EXTRACTED RECORDS section start

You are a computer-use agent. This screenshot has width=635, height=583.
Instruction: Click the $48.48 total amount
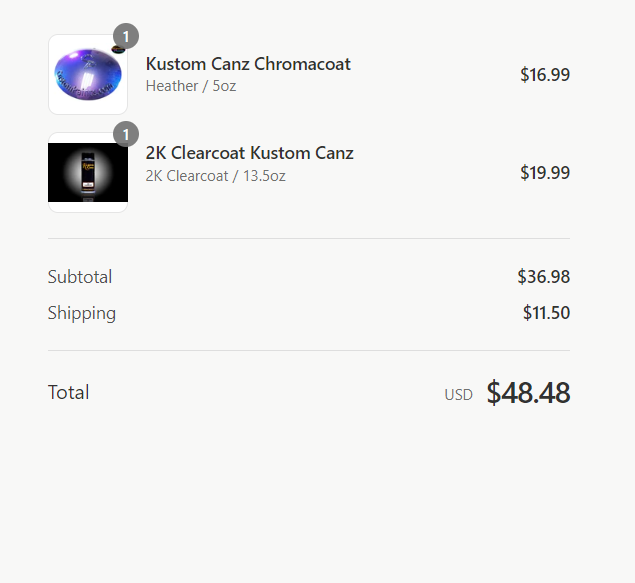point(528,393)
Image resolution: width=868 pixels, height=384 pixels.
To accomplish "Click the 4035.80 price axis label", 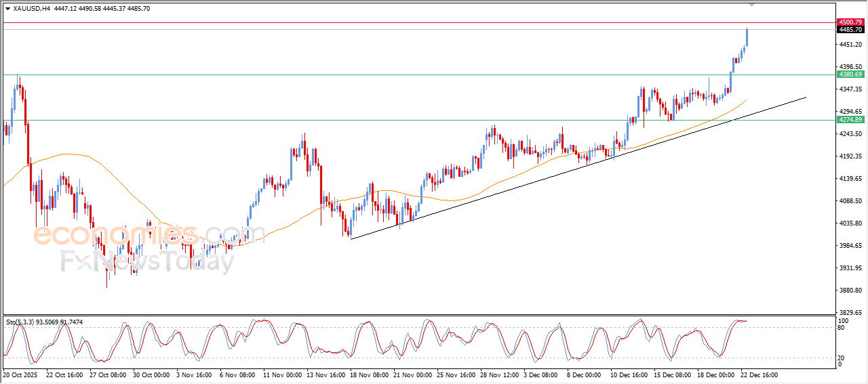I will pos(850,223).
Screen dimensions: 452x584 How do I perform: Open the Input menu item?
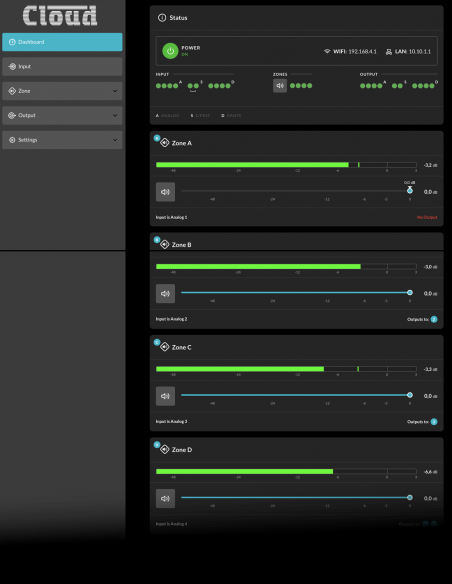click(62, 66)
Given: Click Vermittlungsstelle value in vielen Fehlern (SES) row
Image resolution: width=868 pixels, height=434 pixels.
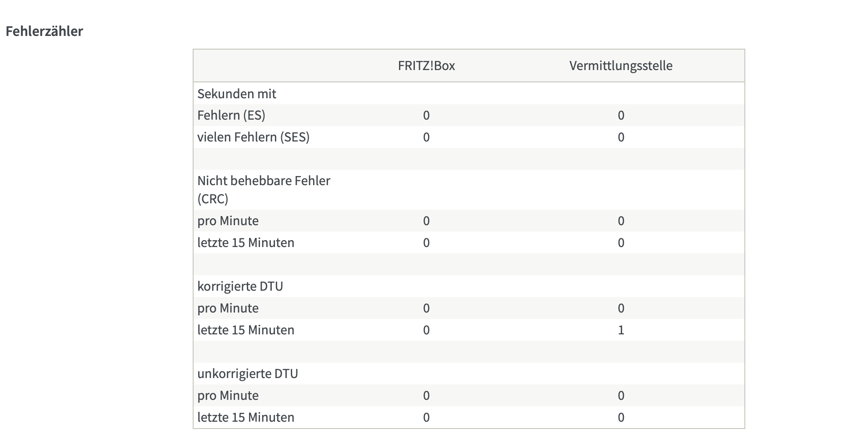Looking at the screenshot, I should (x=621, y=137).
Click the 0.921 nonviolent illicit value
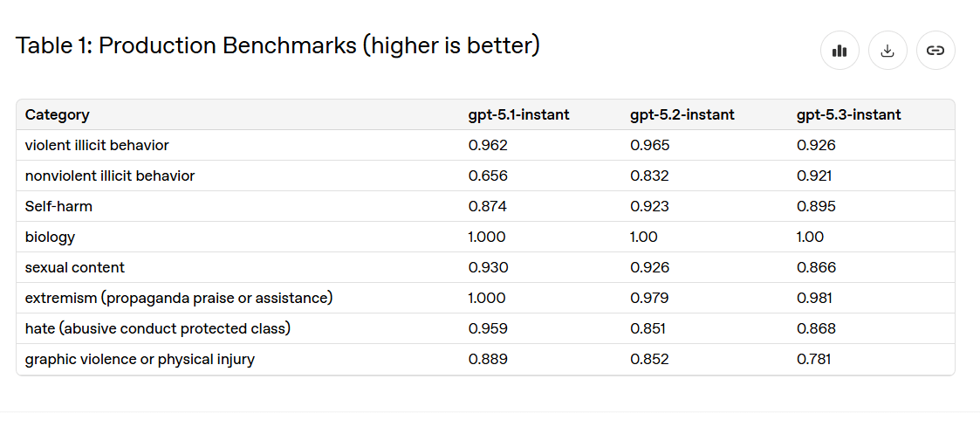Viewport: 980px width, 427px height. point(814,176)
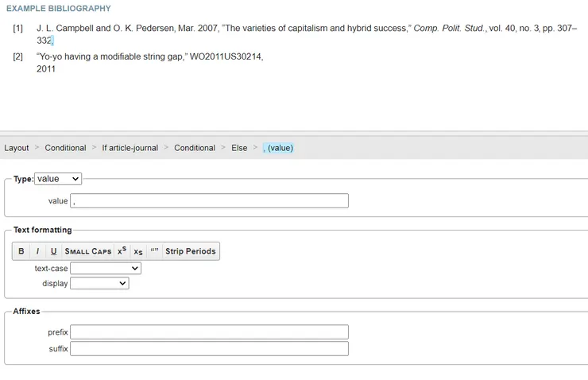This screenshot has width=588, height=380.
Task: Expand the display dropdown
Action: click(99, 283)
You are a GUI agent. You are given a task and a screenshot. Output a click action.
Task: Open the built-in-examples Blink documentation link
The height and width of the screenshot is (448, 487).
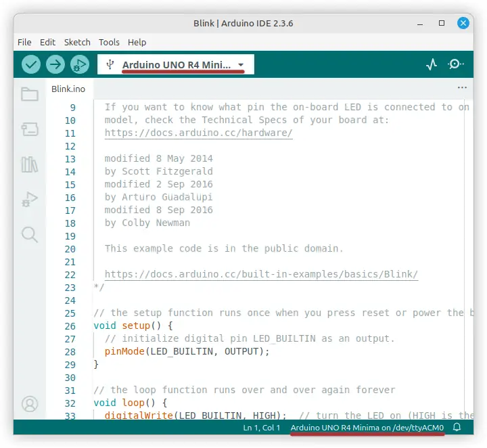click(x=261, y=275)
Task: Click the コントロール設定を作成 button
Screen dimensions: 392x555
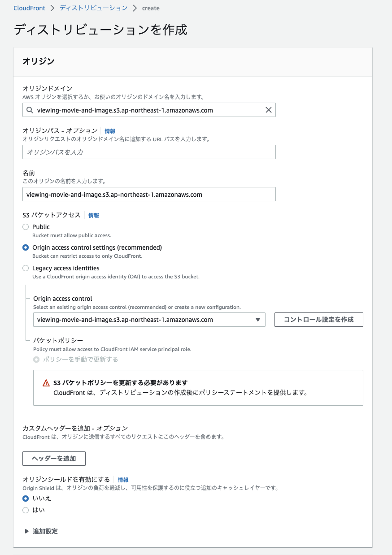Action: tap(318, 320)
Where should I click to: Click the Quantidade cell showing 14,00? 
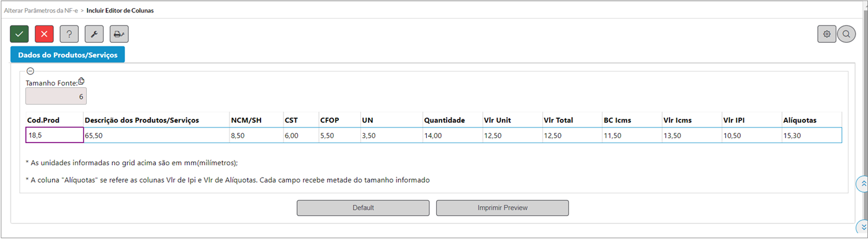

EXTRACTED RECORDS section end

## EXERCISE:
Above are the records. Copy every line in them holding "agent".

## ANSWER BELOW:
You are a computer-use agent. This screenshot has width=635, height=583.
You are a GUI agent. You are given a task and a screenshot. Output a click action.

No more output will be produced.